----- Exercise input

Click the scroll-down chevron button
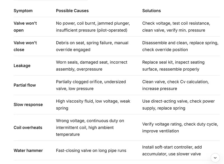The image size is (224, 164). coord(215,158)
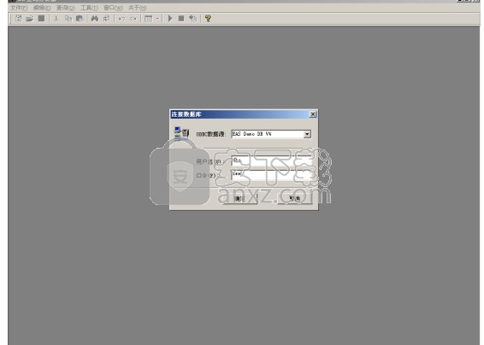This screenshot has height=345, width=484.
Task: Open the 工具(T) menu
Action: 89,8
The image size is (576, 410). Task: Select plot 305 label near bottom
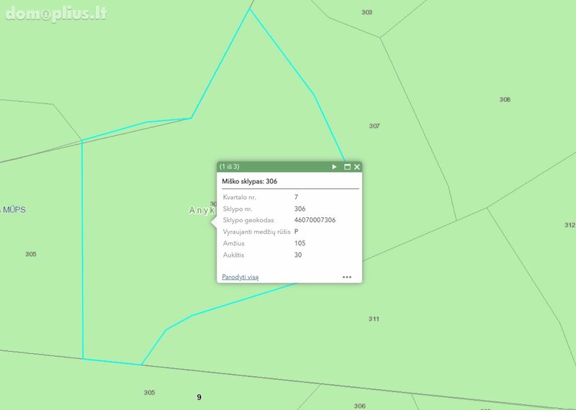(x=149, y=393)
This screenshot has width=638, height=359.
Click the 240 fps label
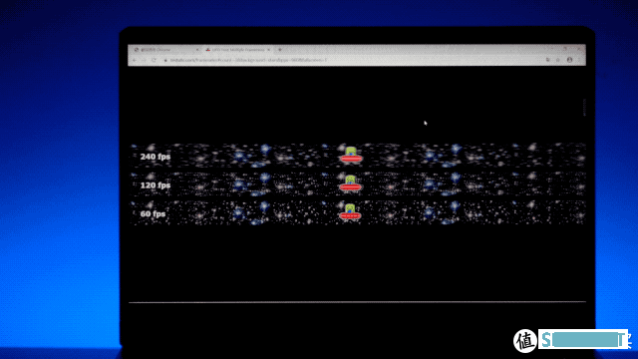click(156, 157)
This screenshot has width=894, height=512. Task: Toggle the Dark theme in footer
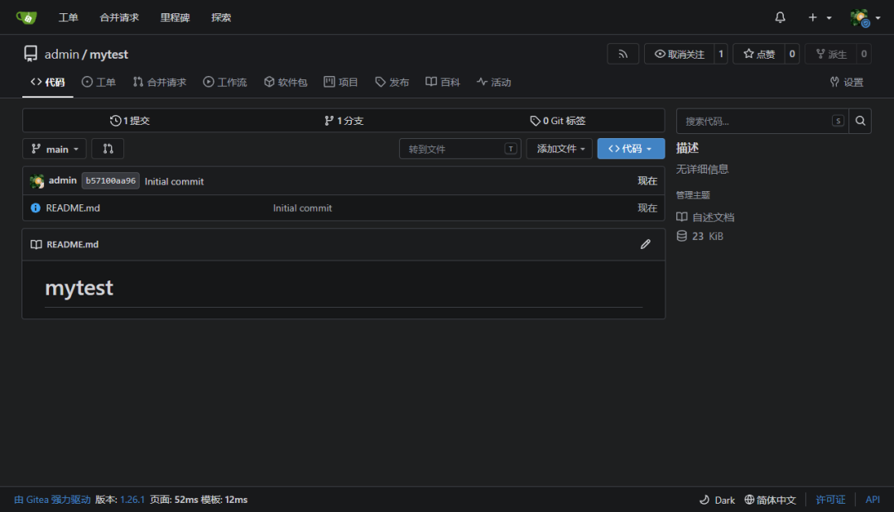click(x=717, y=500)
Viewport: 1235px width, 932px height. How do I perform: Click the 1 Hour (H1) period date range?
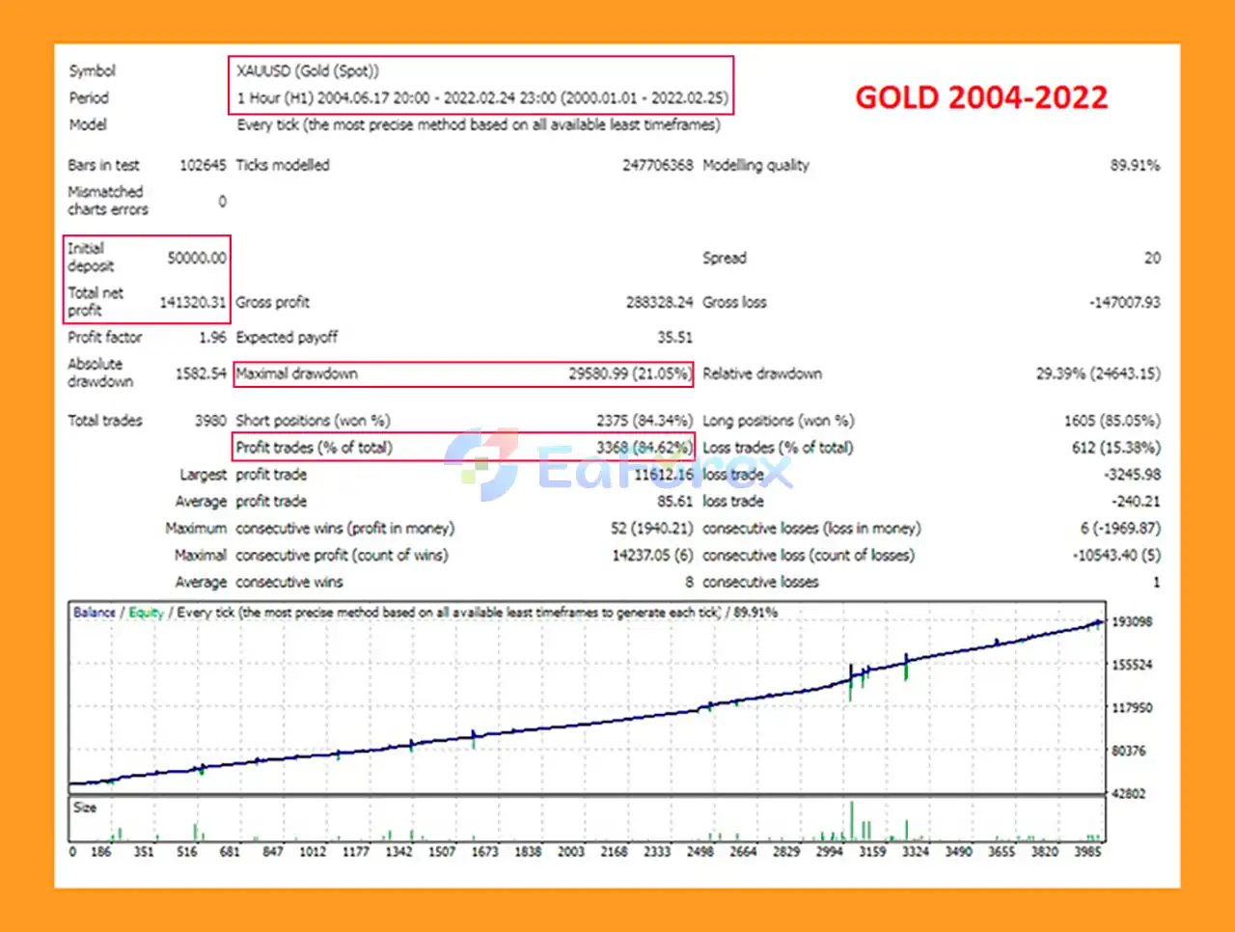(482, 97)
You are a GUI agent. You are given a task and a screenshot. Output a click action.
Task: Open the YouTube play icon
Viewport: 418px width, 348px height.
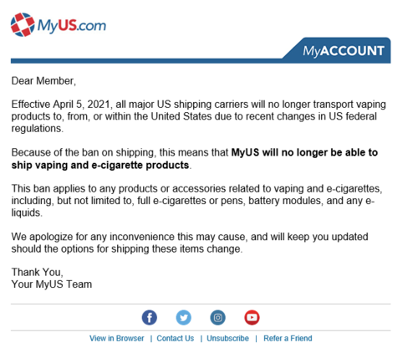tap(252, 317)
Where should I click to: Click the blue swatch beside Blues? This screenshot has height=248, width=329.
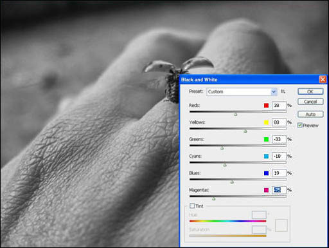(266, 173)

----------

Without the pictures, retype the whole of the material above exactly.

Click the scroll-down chevron button
The image size is (224, 164). coord(215,158)
This screenshot has height=345, width=484.
Task: Open the 工具(T) menu
Action: 89,8
The image size is (576, 410). Task: Select plot 305 label near bottom
(x=149, y=393)
This screenshot has width=638, height=359.
Click the 240 fps label
click(156, 157)
This screenshot has width=894, height=512. Task: Toggle the Dark theme in footer
click(x=717, y=500)
Viewport: 1235px width, 932px height. How do I perform: Click the 1 Hour (H1) period date range?
(482, 97)
You are a GUI agent. You are given a task and a screenshot. Output a click action.
Task: Open the YouTube play icon
Viewport: 418px width, 348px height.
tap(252, 317)
Where should I click to: Click the blue swatch beside Blues? This screenshot has height=248, width=329.
(266, 173)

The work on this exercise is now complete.